A questo proposito un caso concreto riguarda l’inagibilità delle camere per l’esposizione dei defunti, a causa dei lavori principali di riqualificazione che stanno impedendo l’accesso al seminterrato dove le camere sono collocate e per il coinvolgimento delle stesse nei lavori. Per oggettive difficoltà logistiche e strutturali, non è stato possibile trovare nuovi spazi all’interno dell’ospedale che da tempo soffre di carenza di spazi. Infatti, nello stralcio dei lavori di riqualificazione in corso sono previsti ben 2 ampliamenti.
“Questo – dichiara la Direttrice dell’ospedale, Claudia Capanni – è esattamente il tipo di situazione che, pur non riguardando una prestazione clinica “in senso stretto”, impatta su dignità, umanizzazione e supporto alle famiglie ma che al momento non è possibile gestire diversamente, se non attraverso una comunicazione chiara.”
Altro caso concreto è l’impossibilità ad accedere, per il ritiro di materiale ingombrante e pesante alla farmacia, principalmente nutrizione enterale (pazienti con PEG e sondino naso-gastrico). L’area utilizzata in precedenza dal retro non è attualmente raggiungibile, quindi, per limitare il disservizio, è stato attivato un trasporto, con personale interno, dalla farmacia di assistenza integrativa (piano -1), all’uscita, nella zona dell’accesso barellati dove gli utenti possono arrivare con l’auto. Considerata la lunghezza del percorso, la necessità di utilizzare carrelli e ascensori, sarebbe stato troppo oneroso chiedere agli utenti o ai loro caregiver di farsi carico di tutto da soli.
Questi disagi interessano anche i dipendenti disabili dell’ospedale: il presidio disponeva di posti a loro riservati nel resede che sono venuti meno ed attualmente sono utilizzati i parcheggi comunali, meno prossimi all’ospedale. Tutto ciò con spirito di grande collaborazione e comprensione.
Nelle prossime settimane si renderà necessaria una riorganizzazione dei locali cucina e mensa che saranno interessati in maniera alternata dai lavori. Si riuscirà comunque a garantire la continuità del servizio mensa per i dipendenti senza dover ricorrere alla prenotazione, salvaguardando l’accesso libero, nonostante la riduzione degli spazi a disposizione.
Attività di adeguamento sismico dell’edificio e lavori propedeutici
Per l’adeguamento sismico i lavori hanno presso avvio nel maggio 2024 e prevedono una durata complessiva di 1.820 giorni (collaudo dell’opera entro dicembre 2029). L’adeguamento sarà realizzato mediante inserimento di isolatori sismici. È pianificato a decorrere da maggio 2027.
Le opere realizzate alla data odierna sono:
– nuova centrale gas medicali
– nuova centrale antincendio
– nuova centrale idrica e relativa vasca di accumulo
– realizzazione della sottocentrale M1 Provvisoria
– realizzazione delle nuove reti per il trasporto fluidi, gas medicinali, elettrici, ecc.
– realizzazione dello scannafosso sui fronti nord-ovest, nord, nord-est, sud-est e sud, di collegamento tra le future torri M2, M3, M4 e M5;
– realizzazione delle fondazioni delle torri M2, M3, M4 e M5;
– interventi propedeutici alla realizzazione degli isolatori sismici;
– opere strutturali per la realizzazione del nuovo edificio, posto sul versante sud-est, dedicato a discharge room/camera calda, uffici 118, uffici e sale riunioni per la Direzione Sanitaria.
Attuali lavori alla terapia sub intensiva – Per i lavori di ampliamento della terapia sub-intensiva presso il Pronto Soccorso si è proceduto con la consegna delle aree all’appaltatore nel dicembre scorso. È prevista la fine dei lavori entro maggio 2026.

Verifica la comprensione
• a. Rispondi alle seguenti domande sul brano sui lavori in ospedale.
(i) In quale parte dell'ospedale si trovano le camere per l'esposizione dei defunti?
(ii) Entro quando è previsto il collaudo dell'opera di adeguamento sismico?
(iii) Entro quando è prevista la fine dei lavori di ampliamento della terapia sub-intensiva?
• b. Riproduci fedelmente il tratto del brano sui lavori in ospedale che va da "Nelle prossime settimane" fino a "da maggio 2027.".
I record sono materiale distinto dal brano.

Materiale fornito
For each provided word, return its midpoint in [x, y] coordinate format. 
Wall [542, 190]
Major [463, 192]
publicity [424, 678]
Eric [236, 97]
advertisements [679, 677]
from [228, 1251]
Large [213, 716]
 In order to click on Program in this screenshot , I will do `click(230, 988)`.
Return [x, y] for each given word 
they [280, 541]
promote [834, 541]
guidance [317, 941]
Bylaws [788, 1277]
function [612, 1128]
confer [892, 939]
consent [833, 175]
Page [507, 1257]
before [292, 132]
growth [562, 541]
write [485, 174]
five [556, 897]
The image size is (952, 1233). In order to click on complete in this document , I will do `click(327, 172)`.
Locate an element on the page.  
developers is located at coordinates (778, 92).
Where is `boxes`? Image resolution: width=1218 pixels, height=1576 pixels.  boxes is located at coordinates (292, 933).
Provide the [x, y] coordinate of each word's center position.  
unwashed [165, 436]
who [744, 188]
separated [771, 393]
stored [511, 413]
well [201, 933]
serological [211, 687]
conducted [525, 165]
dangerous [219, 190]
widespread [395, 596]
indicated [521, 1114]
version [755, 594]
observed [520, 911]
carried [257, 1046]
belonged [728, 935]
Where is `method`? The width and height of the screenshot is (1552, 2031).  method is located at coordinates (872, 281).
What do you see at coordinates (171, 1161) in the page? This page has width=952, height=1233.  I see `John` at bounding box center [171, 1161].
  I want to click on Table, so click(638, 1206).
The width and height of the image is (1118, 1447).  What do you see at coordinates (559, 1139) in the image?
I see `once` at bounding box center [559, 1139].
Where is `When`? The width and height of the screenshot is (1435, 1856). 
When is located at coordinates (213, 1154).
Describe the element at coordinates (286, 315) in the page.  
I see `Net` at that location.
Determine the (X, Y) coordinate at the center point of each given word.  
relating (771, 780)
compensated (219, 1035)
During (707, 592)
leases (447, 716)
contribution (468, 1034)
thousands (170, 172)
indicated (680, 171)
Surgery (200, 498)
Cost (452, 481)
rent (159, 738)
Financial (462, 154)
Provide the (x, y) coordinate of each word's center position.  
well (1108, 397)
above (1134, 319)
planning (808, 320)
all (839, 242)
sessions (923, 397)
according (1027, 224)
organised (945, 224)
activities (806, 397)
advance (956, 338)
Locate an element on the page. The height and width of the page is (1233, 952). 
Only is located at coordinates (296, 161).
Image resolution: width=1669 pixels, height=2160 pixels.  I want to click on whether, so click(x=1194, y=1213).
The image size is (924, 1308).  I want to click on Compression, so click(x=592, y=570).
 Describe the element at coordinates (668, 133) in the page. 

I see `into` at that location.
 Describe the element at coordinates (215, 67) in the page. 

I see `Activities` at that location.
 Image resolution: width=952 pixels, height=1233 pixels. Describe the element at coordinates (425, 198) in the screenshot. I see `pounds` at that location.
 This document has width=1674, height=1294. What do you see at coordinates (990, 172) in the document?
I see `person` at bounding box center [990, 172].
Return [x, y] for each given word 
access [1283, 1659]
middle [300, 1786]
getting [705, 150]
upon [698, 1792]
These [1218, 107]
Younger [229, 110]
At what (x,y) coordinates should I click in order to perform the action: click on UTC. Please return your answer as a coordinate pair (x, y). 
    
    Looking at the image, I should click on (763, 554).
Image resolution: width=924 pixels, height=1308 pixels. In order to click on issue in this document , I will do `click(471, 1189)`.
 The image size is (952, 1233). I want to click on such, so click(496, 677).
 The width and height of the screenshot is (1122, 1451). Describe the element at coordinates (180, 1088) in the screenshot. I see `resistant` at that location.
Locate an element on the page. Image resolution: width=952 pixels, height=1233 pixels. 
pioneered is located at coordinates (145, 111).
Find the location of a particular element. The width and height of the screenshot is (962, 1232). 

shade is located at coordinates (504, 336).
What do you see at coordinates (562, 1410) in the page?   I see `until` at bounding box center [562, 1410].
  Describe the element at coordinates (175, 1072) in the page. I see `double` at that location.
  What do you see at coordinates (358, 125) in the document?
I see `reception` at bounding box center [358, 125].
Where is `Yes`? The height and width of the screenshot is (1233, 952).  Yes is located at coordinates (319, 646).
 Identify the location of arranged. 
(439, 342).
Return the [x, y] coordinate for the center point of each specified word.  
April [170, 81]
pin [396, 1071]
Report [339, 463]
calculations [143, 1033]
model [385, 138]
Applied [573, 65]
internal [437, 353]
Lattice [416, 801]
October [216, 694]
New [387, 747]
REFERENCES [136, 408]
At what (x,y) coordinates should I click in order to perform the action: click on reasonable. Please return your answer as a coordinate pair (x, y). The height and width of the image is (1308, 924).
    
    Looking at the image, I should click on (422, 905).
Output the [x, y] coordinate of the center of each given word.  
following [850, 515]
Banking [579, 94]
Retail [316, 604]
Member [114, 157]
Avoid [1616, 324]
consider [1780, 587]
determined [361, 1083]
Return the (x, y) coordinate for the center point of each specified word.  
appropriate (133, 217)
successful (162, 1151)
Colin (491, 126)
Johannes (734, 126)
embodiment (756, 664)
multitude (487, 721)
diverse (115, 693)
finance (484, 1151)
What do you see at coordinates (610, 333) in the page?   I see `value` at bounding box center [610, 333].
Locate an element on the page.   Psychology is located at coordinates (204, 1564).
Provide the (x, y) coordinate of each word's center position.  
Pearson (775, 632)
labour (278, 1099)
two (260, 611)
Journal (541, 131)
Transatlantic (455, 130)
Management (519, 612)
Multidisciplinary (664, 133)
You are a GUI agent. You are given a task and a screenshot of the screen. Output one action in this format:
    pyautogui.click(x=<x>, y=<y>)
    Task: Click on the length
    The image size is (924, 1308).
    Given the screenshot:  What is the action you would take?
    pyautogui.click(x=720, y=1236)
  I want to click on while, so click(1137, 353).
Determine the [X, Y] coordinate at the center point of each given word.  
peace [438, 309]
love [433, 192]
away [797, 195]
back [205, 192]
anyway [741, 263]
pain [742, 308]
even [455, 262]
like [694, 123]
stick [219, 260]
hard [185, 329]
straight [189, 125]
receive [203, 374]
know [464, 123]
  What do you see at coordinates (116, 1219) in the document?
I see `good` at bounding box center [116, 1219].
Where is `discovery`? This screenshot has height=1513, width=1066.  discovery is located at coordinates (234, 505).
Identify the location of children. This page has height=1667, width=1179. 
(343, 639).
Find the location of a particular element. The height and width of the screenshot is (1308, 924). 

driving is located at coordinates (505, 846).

Soluzioni
• a.
(i) Nel seminterrato.
(ii) Entro dicembre 2029.
(iii) Entro maggio 2026.

• b.
Nelle prossime settimane si renderà necessaria una riorganizzazione dei locali cucina e mensa che saranno interessati in maniera alternata dai lavori. Si riuscirà comunque a garantire la continuità del servizio mensa per i dipendenti senza dover ricorrere alla prenotazione, salvaguardando l’accesso libero, nonostante la riduzione degli spazi a disposizione.
Attività di adeguamento sismico dell’edificio e lavori propedeutici
Per l’adeguamento sismico i lavori hanno presso avvio nel maggio 2024 e prevedono una durata complessiva di 1.820 giorni (collaudo dell’opera entro dicembre 2029). L’adeguamento sarà realizzato mediante inserimento di isolatori sismici. È pianificato a decorrere da maggio 2027.